Data entries
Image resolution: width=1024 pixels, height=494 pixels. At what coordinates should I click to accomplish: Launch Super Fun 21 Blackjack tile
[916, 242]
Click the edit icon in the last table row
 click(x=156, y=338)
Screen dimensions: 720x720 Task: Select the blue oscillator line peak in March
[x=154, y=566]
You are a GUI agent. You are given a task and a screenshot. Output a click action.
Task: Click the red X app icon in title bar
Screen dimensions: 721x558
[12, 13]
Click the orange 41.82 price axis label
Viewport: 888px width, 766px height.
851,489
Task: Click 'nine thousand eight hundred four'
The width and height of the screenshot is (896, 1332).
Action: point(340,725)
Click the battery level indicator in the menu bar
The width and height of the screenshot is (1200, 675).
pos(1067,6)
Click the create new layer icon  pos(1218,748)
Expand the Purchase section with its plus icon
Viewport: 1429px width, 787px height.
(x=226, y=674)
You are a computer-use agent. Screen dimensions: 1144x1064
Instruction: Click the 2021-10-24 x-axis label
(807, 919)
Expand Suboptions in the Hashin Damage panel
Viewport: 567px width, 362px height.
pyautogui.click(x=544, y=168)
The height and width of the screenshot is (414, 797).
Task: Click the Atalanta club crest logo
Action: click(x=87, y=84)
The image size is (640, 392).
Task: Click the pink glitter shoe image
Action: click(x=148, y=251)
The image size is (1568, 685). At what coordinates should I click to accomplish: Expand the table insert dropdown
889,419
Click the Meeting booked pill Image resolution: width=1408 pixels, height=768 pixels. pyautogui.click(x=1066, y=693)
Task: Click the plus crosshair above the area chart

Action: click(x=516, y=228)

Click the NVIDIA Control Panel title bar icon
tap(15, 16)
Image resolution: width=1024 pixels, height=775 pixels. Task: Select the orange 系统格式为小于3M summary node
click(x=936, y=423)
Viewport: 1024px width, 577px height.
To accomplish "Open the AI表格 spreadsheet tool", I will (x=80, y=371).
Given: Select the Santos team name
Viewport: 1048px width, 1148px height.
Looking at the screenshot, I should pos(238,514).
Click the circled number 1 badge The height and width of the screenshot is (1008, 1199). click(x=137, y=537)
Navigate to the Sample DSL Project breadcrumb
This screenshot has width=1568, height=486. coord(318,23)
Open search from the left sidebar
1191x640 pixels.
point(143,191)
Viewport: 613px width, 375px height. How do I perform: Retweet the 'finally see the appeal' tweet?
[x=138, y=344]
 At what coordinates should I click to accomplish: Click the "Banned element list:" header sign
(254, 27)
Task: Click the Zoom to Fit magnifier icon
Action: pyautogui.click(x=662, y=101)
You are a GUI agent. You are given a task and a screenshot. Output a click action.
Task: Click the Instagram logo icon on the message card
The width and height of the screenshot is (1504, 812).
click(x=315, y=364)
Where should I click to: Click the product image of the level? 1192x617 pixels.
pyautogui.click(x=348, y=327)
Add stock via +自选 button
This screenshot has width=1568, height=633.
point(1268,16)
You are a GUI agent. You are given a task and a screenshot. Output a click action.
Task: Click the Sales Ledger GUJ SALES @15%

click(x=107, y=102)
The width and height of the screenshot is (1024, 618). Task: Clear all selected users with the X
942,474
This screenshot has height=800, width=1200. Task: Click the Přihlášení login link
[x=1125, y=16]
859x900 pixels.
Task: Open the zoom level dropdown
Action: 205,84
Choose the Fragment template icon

ABOUT THIS EXERCISE:
Could you please reproduce each record exactly, leaving nothing out?

RESPONSE TO THE EXERCISE:
Image resolution: width=1024 pixels, height=494 pixels. At what coordinates should I click to accomplish: Launch Super Fun 21 Blackjack tile
[916, 242]
Click the edit icon in the last table row
 click(x=156, y=338)
Screen dimensions: 720x720 Task: Select the blue oscillator line peak in March
[x=154, y=566]
You are a GUI agent. You are given a task and a screenshot. Output a click action.
Task: Click the red X app icon in title bar
Screen dimensions: 721x558
[12, 13]
Click the orange 41.82 price axis label
Viewport: 888px width, 766px height.
851,489
Task: Click 'nine thousand eight hundred four'
The width and height of the screenshot is (896, 1332).
Action: point(340,725)
Click the battery level indicator in the menu bar
The width and height of the screenshot is (1200, 675).
pos(1067,6)
Click the create new layer icon  pos(1218,748)
Expand the Purchase section with its plus icon
Viewport: 1429px width, 787px height.
(x=226, y=674)
You are a computer-use agent. Screen dimensions: 1144x1064
Instruction: Click the 2021-10-24 x-axis label
(807, 919)
Expand Suboptions in the Hashin Damage panel
Viewport: 567px width, 362px height.
pyautogui.click(x=544, y=168)
The height and width of the screenshot is (414, 797).
Task: Click the Atalanta club crest logo
Action: click(x=87, y=84)
The image size is (640, 392).
Task: Click the pink glitter shoe image
Action: click(x=148, y=251)
The image size is (1568, 685). At what coordinates should I click to accomplish: Expand the table insert dropdown
889,419
Click the Meeting booked pill Image resolution: width=1408 pixels, height=768 pixels. pyautogui.click(x=1066, y=693)
Task: Click the plus crosshair above the area chart

Action: click(x=516, y=228)

Click the NVIDIA Control Panel title bar icon
tap(15, 16)
Image resolution: width=1024 pixels, height=775 pixels. Task: Select the orange 系统格式为小于3M summary node
click(x=936, y=423)
Viewport: 1024px width, 577px height.
To accomplish "Open the AI表格 spreadsheet tool", I will (x=80, y=371).
Given: Select the Santos team name
Viewport: 1048px width, 1148px height.
Looking at the screenshot, I should pos(238,514).
Click the circled number 1 badge The height and width of the screenshot is (1008, 1199). click(x=137, y=537)
Navigate to the Sample DSL Project breadcrumb
This screenshot has width=1568, height=486. coord(318,23)
Open search from the left sidebar
1191x640 pixels.
point(143,191)
Viewport: 613px width, 375px height. How do I perform: Retweet the 'finally see the appeal' tweet?
[x=138, y=344]
 At what coordinates should I click to accomplish: Click the "Banned element list:" header sign
(254, 27)
Task: Click the Zoom to Fit magnifier icon
Action: pyautogui.click(x=662, y=101)
You are a GUI agent. You are given a task and a screenshot. Output a click action.
Task: Click the Instagram logo icon on the message card
The width and height of the screenshot is (1504, 812).
click(x=315, y=364)
Where should I click to: Click the product image of the level? 1192x617 pixels.
pyautogui.click(x=348, y=327)
Add stock via +自选 button
This screenshot has width=1568, height=633.
point(1268,16)
You are a GUI agent. You are given a task and a screenshot. Output a click action.
Task: Click the Sales Ledger GUJ SALES @15%

click(x=107, y=102)
The width and height of the screenshot is (1024, 618). Task: Clear all selected users with the X
942,474
This screenshot has height=800, width=1200. Task: Click the Přihlášení login link
[x=1125, y=16]
859x900 pixels.
Task: Open the zoom level dropdown
Action: 205,84
Choose the Fragment template icon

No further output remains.